### SET EXERCISE
Pick out and copy every line in the entries below that contains the string "pixels".

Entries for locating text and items
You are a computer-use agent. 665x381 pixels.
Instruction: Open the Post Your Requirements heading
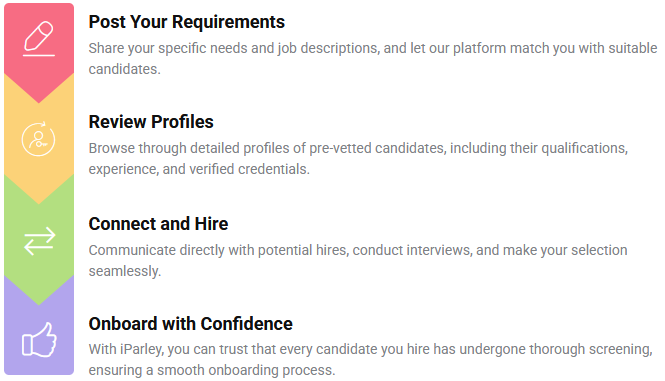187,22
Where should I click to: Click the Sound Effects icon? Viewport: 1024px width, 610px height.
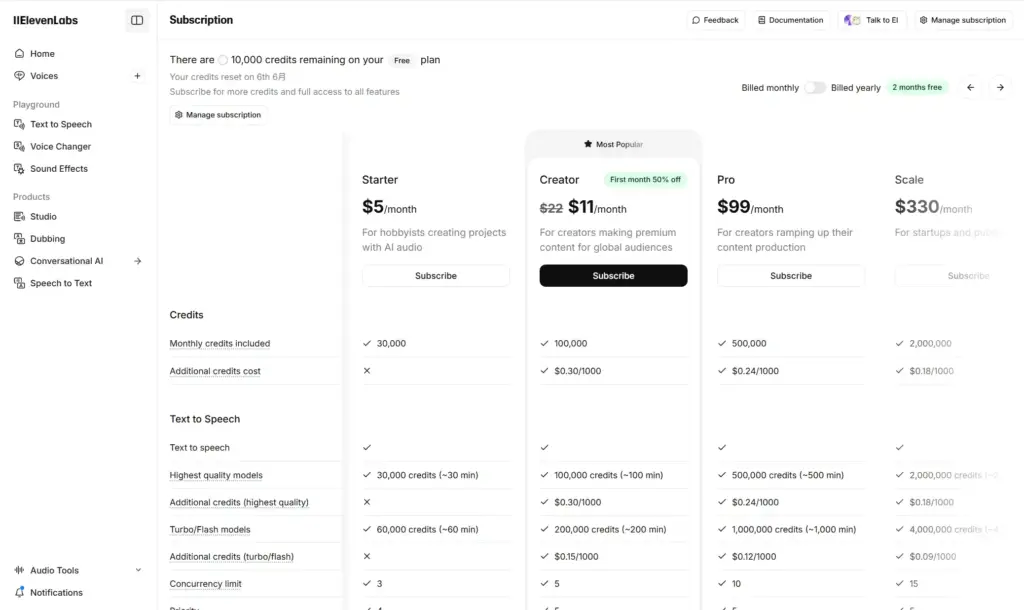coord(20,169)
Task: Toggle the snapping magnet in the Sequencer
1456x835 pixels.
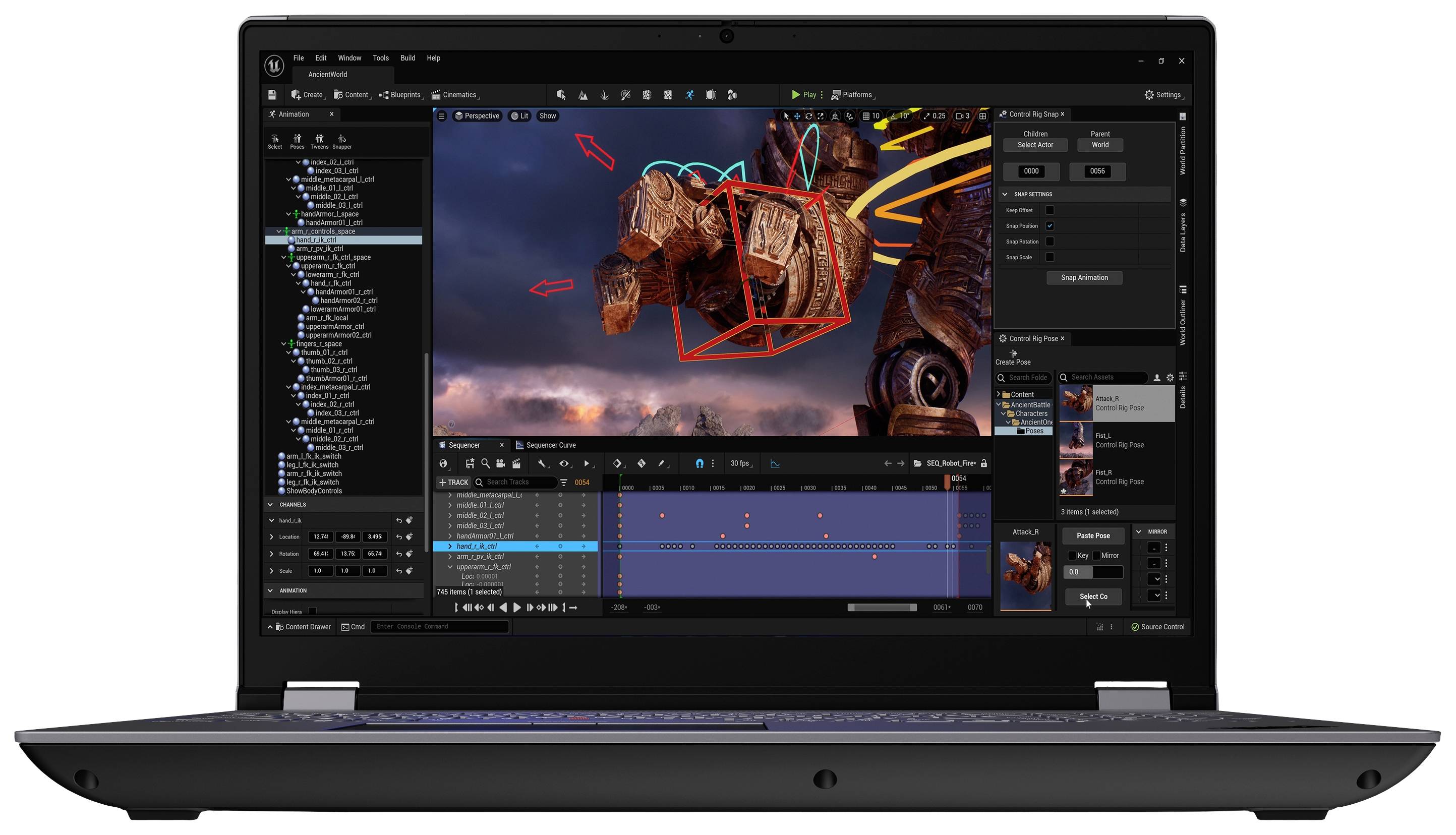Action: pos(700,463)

### ANSWER FOR THIS EXERCISE
You are a computer-use agent. 665x381 pixels.
1456x835 pixels.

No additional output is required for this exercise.